## PROVIDED RECORDS:

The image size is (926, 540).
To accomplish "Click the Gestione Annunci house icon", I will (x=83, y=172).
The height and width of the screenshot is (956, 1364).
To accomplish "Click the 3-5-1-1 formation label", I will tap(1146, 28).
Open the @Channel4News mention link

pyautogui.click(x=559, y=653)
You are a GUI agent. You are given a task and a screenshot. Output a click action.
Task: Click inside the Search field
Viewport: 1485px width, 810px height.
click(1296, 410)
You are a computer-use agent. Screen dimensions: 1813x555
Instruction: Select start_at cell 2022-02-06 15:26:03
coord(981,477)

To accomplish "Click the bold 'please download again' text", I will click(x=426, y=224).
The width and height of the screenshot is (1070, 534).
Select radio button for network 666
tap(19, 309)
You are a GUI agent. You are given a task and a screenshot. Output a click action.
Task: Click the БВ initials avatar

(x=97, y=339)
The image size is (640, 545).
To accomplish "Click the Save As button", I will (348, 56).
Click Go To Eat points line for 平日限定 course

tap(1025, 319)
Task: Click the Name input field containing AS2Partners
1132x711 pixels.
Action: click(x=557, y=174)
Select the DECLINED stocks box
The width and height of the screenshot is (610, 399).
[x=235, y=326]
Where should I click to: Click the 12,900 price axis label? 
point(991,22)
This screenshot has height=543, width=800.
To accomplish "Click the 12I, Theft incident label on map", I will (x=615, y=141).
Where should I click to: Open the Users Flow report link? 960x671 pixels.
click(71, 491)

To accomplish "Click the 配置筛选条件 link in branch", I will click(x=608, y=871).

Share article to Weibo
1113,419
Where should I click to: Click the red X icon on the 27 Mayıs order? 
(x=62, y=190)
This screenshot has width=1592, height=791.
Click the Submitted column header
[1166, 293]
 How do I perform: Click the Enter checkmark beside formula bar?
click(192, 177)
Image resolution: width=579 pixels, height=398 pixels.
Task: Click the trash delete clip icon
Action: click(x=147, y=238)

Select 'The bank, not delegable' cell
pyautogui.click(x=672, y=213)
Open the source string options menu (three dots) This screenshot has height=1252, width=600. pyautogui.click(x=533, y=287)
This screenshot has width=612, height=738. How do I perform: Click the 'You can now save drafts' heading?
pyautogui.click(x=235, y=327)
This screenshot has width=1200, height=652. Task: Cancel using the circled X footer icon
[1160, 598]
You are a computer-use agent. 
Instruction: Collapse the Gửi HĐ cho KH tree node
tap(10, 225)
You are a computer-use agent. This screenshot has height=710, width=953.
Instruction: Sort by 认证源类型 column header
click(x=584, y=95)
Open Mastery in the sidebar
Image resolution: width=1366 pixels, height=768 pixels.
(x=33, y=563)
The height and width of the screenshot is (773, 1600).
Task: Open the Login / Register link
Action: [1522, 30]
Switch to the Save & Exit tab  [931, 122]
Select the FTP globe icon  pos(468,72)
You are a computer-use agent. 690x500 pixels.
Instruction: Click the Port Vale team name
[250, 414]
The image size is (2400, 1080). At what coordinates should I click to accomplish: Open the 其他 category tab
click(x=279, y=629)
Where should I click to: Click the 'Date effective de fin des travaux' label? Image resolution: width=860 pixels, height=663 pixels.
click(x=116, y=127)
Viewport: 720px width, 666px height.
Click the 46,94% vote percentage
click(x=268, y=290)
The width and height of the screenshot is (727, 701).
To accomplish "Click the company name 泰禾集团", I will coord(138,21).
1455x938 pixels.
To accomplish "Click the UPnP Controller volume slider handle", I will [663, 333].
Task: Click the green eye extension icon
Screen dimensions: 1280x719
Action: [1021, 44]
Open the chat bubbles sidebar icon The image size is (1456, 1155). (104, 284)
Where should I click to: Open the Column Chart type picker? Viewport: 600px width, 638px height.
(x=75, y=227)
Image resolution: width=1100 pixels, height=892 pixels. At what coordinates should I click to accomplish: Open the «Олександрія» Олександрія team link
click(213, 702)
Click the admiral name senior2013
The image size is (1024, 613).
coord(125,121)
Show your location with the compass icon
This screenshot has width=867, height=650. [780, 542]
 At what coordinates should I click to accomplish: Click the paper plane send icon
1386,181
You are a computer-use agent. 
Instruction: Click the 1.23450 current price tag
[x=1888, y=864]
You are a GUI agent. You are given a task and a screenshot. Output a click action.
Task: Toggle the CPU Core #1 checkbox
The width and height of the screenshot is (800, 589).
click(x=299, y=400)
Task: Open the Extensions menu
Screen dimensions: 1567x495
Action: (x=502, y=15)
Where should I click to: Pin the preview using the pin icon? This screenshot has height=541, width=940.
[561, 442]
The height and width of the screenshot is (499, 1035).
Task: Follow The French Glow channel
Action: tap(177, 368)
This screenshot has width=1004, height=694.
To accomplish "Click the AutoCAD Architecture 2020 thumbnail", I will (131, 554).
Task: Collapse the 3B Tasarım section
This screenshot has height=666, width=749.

## PROBLEM DETAILS:
The lines holding the string "field" are what is needed from the material above.

## SOLUTION TO THE PROBLEM:
Task: Click inside the Search field
Task: Click the Name input field containing AS2Partners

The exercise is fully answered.